ZIP/UnZIP
Related pages:
ZIP/UnZIP Technical Notes
Introduction
The Zip/UnZip component allows users to compress and decompress files in their data integration flows. This connector can be used to reduce the size of data files and improve data transfer performance, as well as to simplify the handling of compressed files.
How it works
It allows users to make operations with ZIP file extensions. For this purpose, it has 2 actions [ZIP] and [UnZIP]. Please note some of the limitations of this component.
Environment variables
This component has non-mandatory environment variable:
-
ZIP_TTL
- it defaults to 60000 milliseconds(60sec), if other value is not defined. Number of millisecond of time to live for zip files, unZip action downloads zip files into filesystem.ZIP action launch scheduler that will deleted files older than allowed ttl(time to live). -
REQUEST_MAX_CONTENT_LENGTH
- default 1GB. Number of bytes, max content length for uploading attachments.
Triggers
This component has no trigger functions. This means it will not be accessible to select as a first component during the integration flow design.
Actions
ZIP action
ZIP provided files. Iterate over body files
, for each member if path
match
configured regex
download file from provided url
, and append them to zip using
provided path
as location and name of the file. Output contains attachment with
url to archive:
Configuration fields description
-
regex
- default match all'[^]*'
. Regex for filename with extension, only files that matches regex will be add to ZIP. -
httpTimeout
- default 60000 milliseconds(60 sec), number of milliseconds for http request timeouts -
httpRetry
- default 3, number of retry for http request -
zipName
- by default generate uuid name with.zip
extension. Output zip filename with extension.
Input and output schema description
Input schema
Contains array of items with properties:
-
url
- url to file, from where file can be downloaded -
path
- path under which file will be stored inside zip, regex perform validation only over filename with extension part of path
Output schema:
Contains property size in body, and url to created archive in attachments.
UnZIP action
Unzip provided zip file. Only files that match regex
and with uncompressed size less than maxFileSize
will be unzipped:
Configuration fields description
-
regex
- default match all'[^]*'
. Regex for filename with extension, only files that matches regex will be unzipped. -
maxFileSize
- default 104857600 bytes(100mb), number of bytes.

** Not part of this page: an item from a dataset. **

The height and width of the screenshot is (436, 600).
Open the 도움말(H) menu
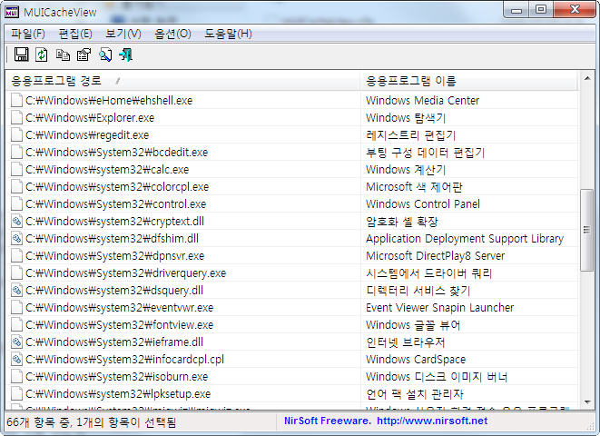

Maximum file size, files with uncompressed size bigger than provided value will not be unzipped -
httpTimeout
- default 60000 milliseconds(60 sec), number of milliseconds for http request timeouts -
httpRetry
- default 3, number of retry for http request
Input and output schema description
Input schema:
Contains property url
that provided url to zip, that will be downloaded and unzipped.
Output schema
Contains array of items with properties:
filename
- name of file with extensionsize
- uncompressed file size
Use Case
In this section, we will look at an example of how the Zip/UnZip component can be used. Many CRMs use ZIP file extensions to compress and export their data. Imagine an organization that wants to use a new CRM system. Different systems use different file extensions. Their old CRM system supports only CSV file extensions while the new one only XML. Integration flow must use ZIP/UnZIP component to UnZIP archive and convert CSV to XML file. Then this file could be archived into ZIP and imported to a new CRM. Let’s start with what our flow should look like:
Flow view
In the first step, we start with the Webhook component. It accepts the Zip archive, which we will further process with the Zip/UnZip component.

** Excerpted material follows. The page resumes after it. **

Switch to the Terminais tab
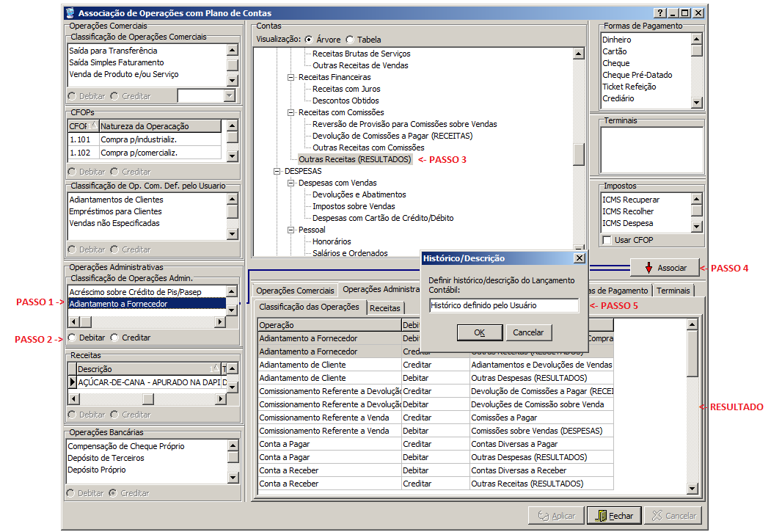pyautogui.click(x=673, y=291)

In the second step, we will use a Zip/UnZip component function that gets the URL of the ZIP archive and perform the UnZIP action:
For a better understanding of the next steps, please take a look at the CSV table:
CSV Table
In the third step we use CSV component to read an archive:
The output of the CSV component in the JSON format will be sent to the next component:
CSV Sample output
{
"result": [
{
"column0": "Identifier",
"column1": "First name",
"column2": "Last name"
},
{
"column0": "901242",
"column1": "Rachel",
"column2": "Booker"
},
{
"column0": "207074",
"column1": "Laura",
"column2": "Grey"
},
{
"column0": "408129",
"column1": "Craig",
"column2": "Johnson"
},
{
"column0": "934600",
"column1": "Mary",
"column2": "Jenkins"
},
{
"column0": "507916",
"column1": "Jamie",
"column2": "Smith"
}
]
}
In step 4, we use an XML component that converts the JSON output from the CSV component into an XML file.
The last step is the ZIP component again that archives the XML output file into a ZIP:
Here you can see what the XML file we archived looks like:
XML output file
<?xml version="1.0" encoding="UTF-8"?>
<table>
<column0>Identifier</column0>
<column1>First name</column1>
<column2>Last name</column2>
<column0>901242</column0>
<column1>Rachel</column1>
<column2>Booker</column2>
<column0>207074</column0>
<column1>Laura</column1>
<column2>Grey</column2>
<column0>408129</column0>
<column1>Craig</column1>
<column2>Johnson</column2>
<column0>934600</column0>
<column1>Mary</column1>
<column2>Jenkins</column2>
<column0>507916</column0>
<column1>Jamie</column1>
<column2>Smith</column2>
</table>
After all the above steps, this archive is completely ready for use in the new CRM.
Limitations
-
Attachments mechanism does not work with the Local Agent Installation.
-
UnZIP action does not support archived folders. It can only unzip archived files.